Dalam perjalanan, saya korek informasi siapa sebenarnya sosok ‘tokoh’ kecil yang satu ini. Namanya Silfiana. Ia sekarang kelas II SD N di bilangan Sei Beduk. Ayahnya berinisial RM asli Lombok bekerja sebagai penyapu jalanan di Dinas Kebersihan. “Ayah kerja di yang dapat Adipura Om” (baca: Dinas Kebersihan dan Pasar), begitu penjelasan polosnya.

Silfiana cerita, setiap hari ayahnya sembari bekerja sekalian mengantarnya. Sedang ibunya, FT, asal Flores seorang ibu rumah tangga tulen. “Mama sama adek di rumah”, urainya

Sekilas tidak ada yang ‘aneh’ dari Silfiana. Namun ketika dia menceritakan bahwa setiap hari dia hanya dijatah Rp. 500 dalam sehari, saya jadi trenyuh. Bayangkan, Rp. 500 di Batam tak sanggup untuk membeli satu gorengan sekalipun. Apalagi untuk ongkos pulang naik Metro Trans, lebih lagi ojek? Uang itu hanya mampu untuk membeli permen 3, 4 maksimal 5 biji saja. Habis itu? Praktis setiap hari dia minta tumpangan gratis

Padahal Nazla sama Bila anak saya yang belum 3 tahun, hampir setiap hari ‘menghadang’ jamu gendong yang lewat di depan rumah. Sorenya sambil nyuapin di fasum perumahan, uminya melakukan ‘suap’ berupa jajan agar mau makan. Belum lagi kalau ke pasar atau belanja ke mini market, minta jatah ini dan itu. Anak-anak atau keponakan anda, saya yakin minimal sama, bahkan sangat mungkin melebihinya

Sedang ini Rp. 500 dipegang oleh anak yang sudah ngerti jajan. Apalagi sinetron telah berhasil mengajarkan kemewahan kepada penikmatnya, tak tekecuali untuk anak-anak. Saya tidak tahu, Silfiana sekeluarga hobi nonton sinetron atau tidak. Semoga tidak.

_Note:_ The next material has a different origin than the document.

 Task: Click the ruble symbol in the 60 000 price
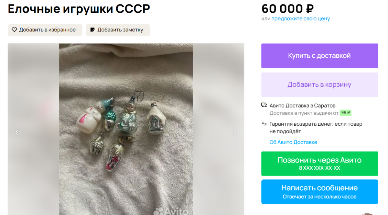click(309, 9)
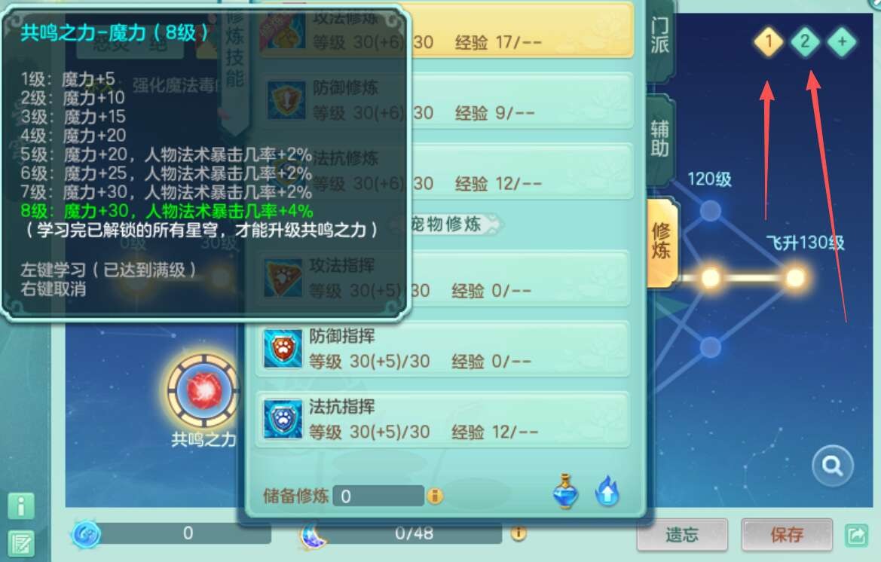
Task: Click the info dot beside 0/48 bar
Action: pos(518,533)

Namun sayang, Silfiana untuk tahun ini terpaksa tinggal kelas. Dengan malu-malu, ia mengatakan kepada saya kalau tahun ini tinggal kelas. Alibinya, setiap hari (katanya) terus belajar.

Memori saya dipaksa untuk mengingat proses penerimaan murid baru di sekolah “plat merah” belum lama ini yang kocar-kacir. Tidak usah bicara kebobrokan, jika fair play saja, maka sekolah akan mengutamakan calon siswa/i yang memiliki nilai UN yang tinggi. Lantas bagaimana dengan Silfiana kelak?

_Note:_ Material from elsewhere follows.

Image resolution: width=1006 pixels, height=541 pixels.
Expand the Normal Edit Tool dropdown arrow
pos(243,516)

Mungkin jika dia anak orang berpunya bisa langsung didaftarkan di bimbingan belajar Primagama dan sejenisnya. Sedang yang menjadi kenyataan, ia terlahir dari seorang ayah yang berprofesi sebagai penyapu jalanan, yang setiap hari baru mampu memberi uang saku kepada anaknya Rp 500.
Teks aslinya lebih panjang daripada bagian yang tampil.